Everything we see in “Backstory” comes with the gift of feeling revelatory yet obvious when considering who C.W. is. It also leads naturally into the next episode, which returns to the modern setting (while getting Abraham out of the Zoom space to act in person and in front of what he calls “his company”). His scene mate? William Hurt, who plays his old friend and rival Peter Cromwell. The result is a tremendous duel (near literally) that feels more like a play about aging and the stain of bitterness and a lack of fluidity when it comes to accepting one’s own legacy.

Peter Cromwell is no Mozart, neither is A.E., so C.W. isn’t so much jealous over anyone else’s professional achievements. Not to the extent that he feels cheated out of what should be his own, with boundless acclaim and success based on… how much he wants it? The belief that he’s owed it for talents and a vision that he has deemed to be genius while others might not quite see it?
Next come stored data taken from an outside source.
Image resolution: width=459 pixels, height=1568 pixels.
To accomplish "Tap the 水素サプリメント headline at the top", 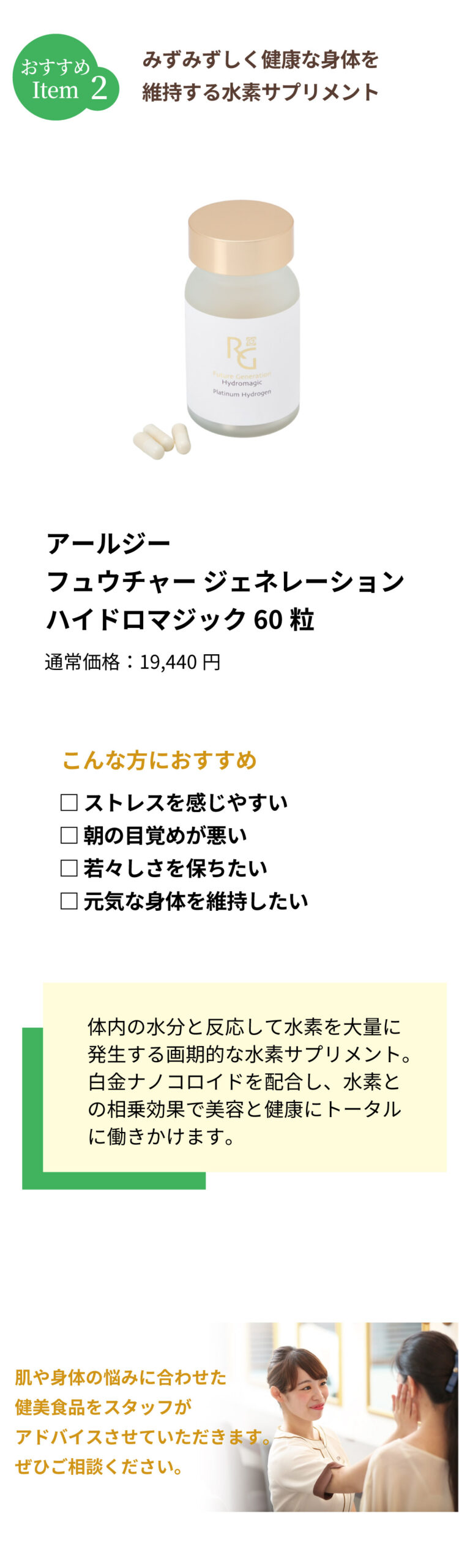I will pos(260,76).
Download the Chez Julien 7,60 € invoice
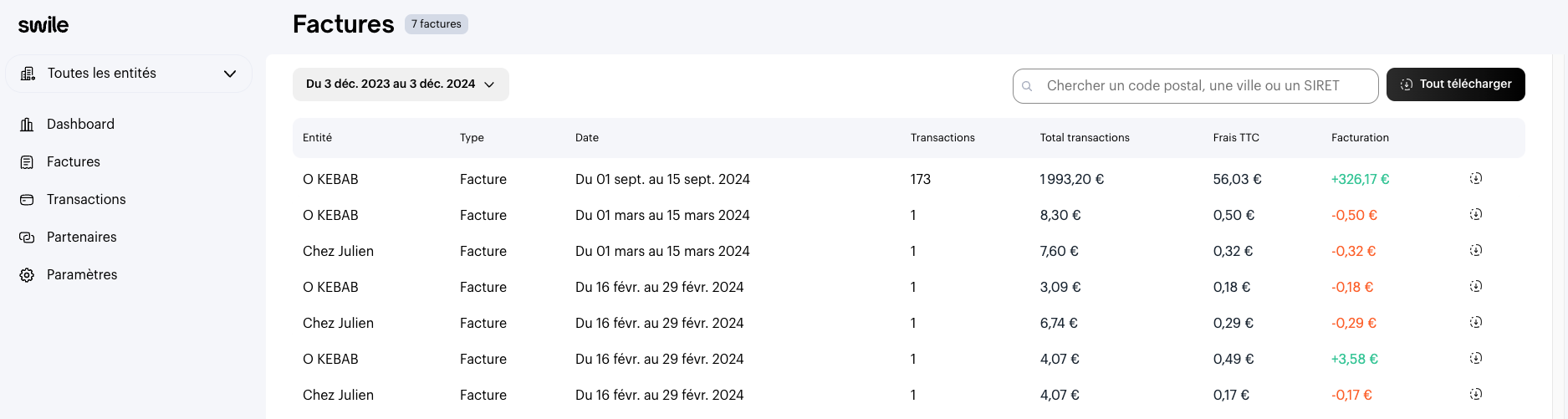Viewport: 1568px width, 419px height. tap(1476, 251)
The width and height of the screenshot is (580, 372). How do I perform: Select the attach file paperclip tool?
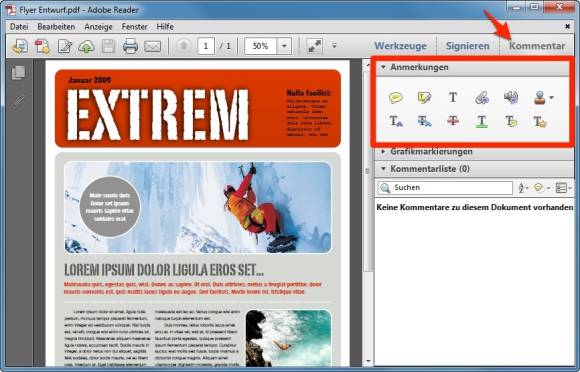point(482,98)
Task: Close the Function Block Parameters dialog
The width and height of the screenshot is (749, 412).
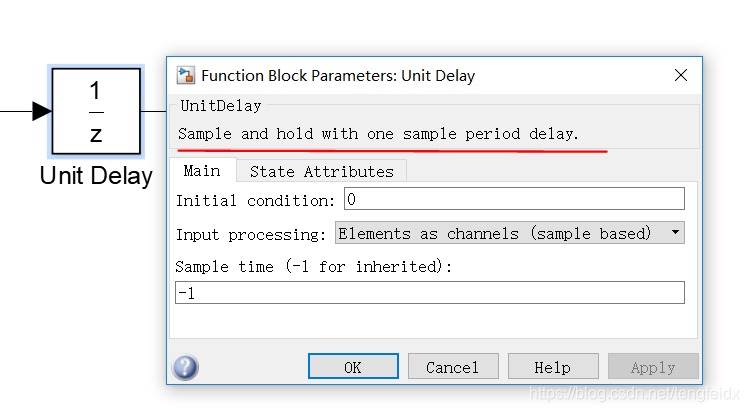Action: 681,75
In the modern-day, we know that C.W. is able to live that fantasy through his work in video games, the medium that he rightly predicted would explode into thousands of worlds ripe for narrative exploration. It’s something that gives him the kind of near immortality usually reserved for an Asimov because it’s interacted with and referenced by multiple generations. It is, again, one of the thousands that do that, but we take the victories where we can.

While this episode and the one upcoming are all about C.W., the story also connects so well to the larger parts of the show where legacies are protected and chased, and people maybe spend too much time creating imaginary rivalries or obsessing about ambitions that are hardly defined beyond more and better. This speaks to the idea that C.W. finally found his people and a family, and also the idea that, no matter your age or place in the world, if you’re creative, there’s probably some part of you that’s a throbbing mass of anxieties, nursed grudges, entitlements, chaos, creativity, and madness.